_Work item_
Without changing a single word, restate the entries below.

### Supplied entries ###

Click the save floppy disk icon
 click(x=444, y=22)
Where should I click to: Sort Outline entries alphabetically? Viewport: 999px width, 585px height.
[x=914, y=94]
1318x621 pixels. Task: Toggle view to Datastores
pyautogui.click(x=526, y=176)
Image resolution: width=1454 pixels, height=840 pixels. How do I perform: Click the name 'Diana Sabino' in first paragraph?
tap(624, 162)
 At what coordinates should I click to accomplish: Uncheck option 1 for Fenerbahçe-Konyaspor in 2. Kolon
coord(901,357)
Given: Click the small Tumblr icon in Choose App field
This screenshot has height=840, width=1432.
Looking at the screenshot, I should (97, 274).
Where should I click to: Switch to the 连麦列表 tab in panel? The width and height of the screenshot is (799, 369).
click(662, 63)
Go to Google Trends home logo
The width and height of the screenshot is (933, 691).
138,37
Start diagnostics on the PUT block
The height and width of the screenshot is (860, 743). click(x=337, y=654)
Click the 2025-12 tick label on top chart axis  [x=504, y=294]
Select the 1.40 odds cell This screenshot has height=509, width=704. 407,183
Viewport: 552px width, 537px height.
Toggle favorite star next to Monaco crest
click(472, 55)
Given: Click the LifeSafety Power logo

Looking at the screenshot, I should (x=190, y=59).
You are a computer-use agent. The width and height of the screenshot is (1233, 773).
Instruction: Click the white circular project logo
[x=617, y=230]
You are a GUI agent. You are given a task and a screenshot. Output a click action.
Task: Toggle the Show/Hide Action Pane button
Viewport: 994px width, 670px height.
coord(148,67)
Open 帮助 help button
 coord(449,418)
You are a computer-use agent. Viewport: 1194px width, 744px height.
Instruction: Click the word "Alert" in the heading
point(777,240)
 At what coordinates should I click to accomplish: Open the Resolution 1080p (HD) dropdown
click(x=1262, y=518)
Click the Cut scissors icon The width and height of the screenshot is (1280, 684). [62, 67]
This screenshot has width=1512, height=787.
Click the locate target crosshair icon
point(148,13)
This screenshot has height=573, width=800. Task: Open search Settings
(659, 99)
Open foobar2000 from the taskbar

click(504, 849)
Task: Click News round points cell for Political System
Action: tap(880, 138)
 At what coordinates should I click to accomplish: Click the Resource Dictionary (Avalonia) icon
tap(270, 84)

###

_Task output_
Click the save floppy disk icon
 click(x=444, y=22)
Where should I click to: Sort Outline entries alphabetically? Viewport: 999px width, 585px height.
[x=914, y=94]
1318x621 pixels. Task: Toggle view to Datastores
pyautogui.click(x=526, y=176)
Image resolution: width=1454 pixels, height=840 pixels. How do I perform: Click the name 'Diana Sabino' in first paragraph?
tap(624, 162)
 At what coordinates should I click to accomplish: Uncheck option 1 for Fenerbahçe-Konyaspor in 2. Kolon
coord(901,357)
Given: Click the small Tumblr icon in Choose App field
This screenshot has height=840, width=1432.
Looking at the screenshot, I should (97, 274).
Where should I click to: Switch to the 连麦列表 tab in panel? The width and height of the screenshot is (799, 369).
click(662, 63)
Go to Google Trends home logo
The width and height of the screenshot is (933, 691).
138,37
Start diagnostics on the PUT block
The height and width of the screenshot is (860, 743). click(x=337, y=654)
Click the 2025-12 tick label on top chart axis  [x=504, y=294]
Select the 1.40 odds cell This screenshot has height=509, width=704. 407,183
Viewport: 552px width, 537px height.
Toggle favorite star next to Monaco crest
click(472, 55)
Given: Click the LifeSafety Power logo

Looking at the screenshot, I should (x=190, y=59).
You are a computer-use agent. The width and height of the screenshot is (1233, 773).
Instruction: Click the white circular project logo
[x=617, y=230]
You are a GUI agent. You are given a task and a screenshot. Output a click action.
Task: Toggle the Show/Hide Action Pane button
Viewport: 994px width, 670px height.
coord(148,67)
Open 帮助 help button
 coord(449,418)
You are a computer-use agent. Viewport: 1194px width, 744px height.
Instruction: Click the word "Alert" in the heading
point(777,240)
 At what coordinates should I click to accomplish: Open the Resolution 1080p (HD) dropdown
click(x=1262, y=518)
Click the Cut scissors icon The width and height of the screenshot is (1280, 684). [62, 67]
This screenshot has width=1512, height=787.
Click the locate target crosshair icon
point(148,13)
This screenshot has height=573, width=800. Task: Open search Settings
(659, 99)
Open foobar2000 from the taskbar

click(504, 849)
Task: Click News round points cell for Political System
Action: tap(880, 138)
 At what coordinates should I click to accomplish: Click the Resource Dictionary (Avalonia) icon
tap(270, 84)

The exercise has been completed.